Task objective: From the wireless device passage below, copy everything from "In a first operational" down to "the user interface)." word for word.

Extract to read:
-------------------------
In a first operational state of wireless device 102, wireless
device 102 is fully operative where regulators 136 and 146 are
enabled and supplying power to RF transceiver circuitry 108 and SIM
interface 142, respectively. In a second operational state of
wireless device 102, wireless device 102 is only partially
operative where regulator 136 is disabled by controller 106 so that
RF transceiver circuitry 108 is powered off or shut down. However,
regulator 146 continues to be operative and supply power to SIM
interface 142 (and perhaps controller 106 and the user interface).
No wireless or RE communication is possible in the second
operational state, but wireless device 102 consumes less power
compared to the first operational state. In a non-operational state
of wireless device 102, (most if not) all electrical circuitry of
wireless device 102 including RF transceiver circuitry 108, SIM
interface 142, and controller 106 are powered down. These state
transitions may be controlled by the end user at the user
interface. The above operation of wireless device 102 is described
in more detail later in relation to FIG. 5.
[0036] FIG. 2 is a simplified illustration of wireless network 104
having wireless device 102 operating therein for communicating data
between one or more application servers 202 through a public or
private communication network 130. Network 130 may be or include
Internet, and include a serving network to facilitate the
communication of information between application servers 202 and
wireless device 102. There are three application servers 202 shown
in FIG. 2, namely, application servers 204, 206, and 208; however
any suitable number of application servers may be employed in the
network. Application servers 202 may provide any suitable voice
and/or data service(s) for wireless device 102, especially
"push"-based services. More specifically, application servers 202
may provide an electronic mail (e-mail) service, a wireless
application protocol (WAP) service, a short messaging service (SMS)
service, or an applicationspecific service such as a weather update
service, a horoscope service, and a stock market quotation service,
as a few examples. Some of this information, as well as other types
of information, may be stored on SIM 140 (FIG. 1) of wireless
device 102 after being received by RF transceiver circuitry 108
(FIG. 1) and is retrievable as described above in relation to FIG.
1 and FIG. 5 as described below.
[0037] FIG. 3 shows a particular system structure for communicating
with a wireless communication device. In particular, FIG. 3 shows
basic components of an IP-based wireless data network, such as a
GPRS network. A wireless device 100 communicates with a wireless
packet data network 145, and may also be capable of communicating
with a wireless voice network (not shown). Preferably, wireless
network 145 provides for "push"-based services to wireless device
100 and other similar devices. Wireless device 100 of FIG. 3 may be
wireless device 102 of FIGS. 1 and 2. The voice network may be
associated with IP-based wireless network 145 similar to, for
example, GSM and GPRS networks, or alternatively may be a
completely separate network. The GPRS IP-based data network is
unique in that it is effectively an overlay on the GSM voice
network. As such, GPRS components will either extend existing GSM
components, such as base stations 320, or require additional
components to be added, such as an advanced Gateway GPRS Service
Node (GGSN) as a network entry point 305.
-------------------------
Supplied data:
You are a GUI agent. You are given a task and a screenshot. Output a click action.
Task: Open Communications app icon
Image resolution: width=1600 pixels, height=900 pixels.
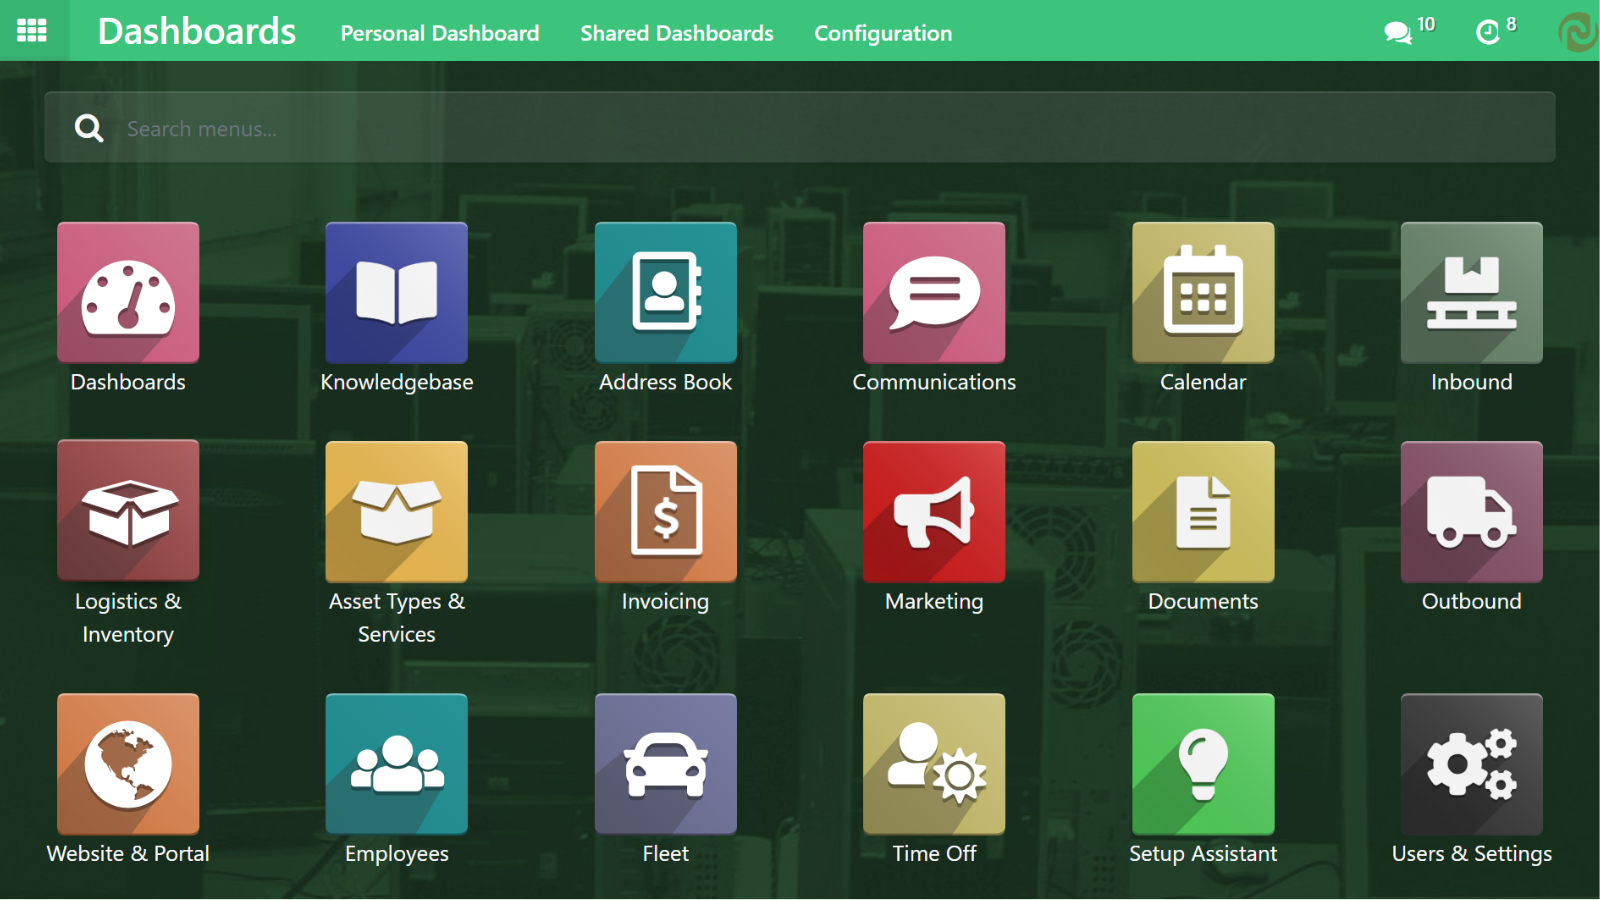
-------------------------
Expected answer:
In a first operational state of wireless device 102, wireless
device 102 is fully operative where regulators 136 and 146 are
enabled and supplying power to RF transceiver circuitry 108 and SIM
interface 142, respectively. In a second operational state of
wireless device 102, wireless device 102 is only partially
operative where regulator 136 is disabled by controller 106 so that
RF transceiver circuitry 108 is powered off or shut down. However,
regulator 146 continues to be operative and supply power to SIM
interface 142 (and perhaps controller 106 and the user interface).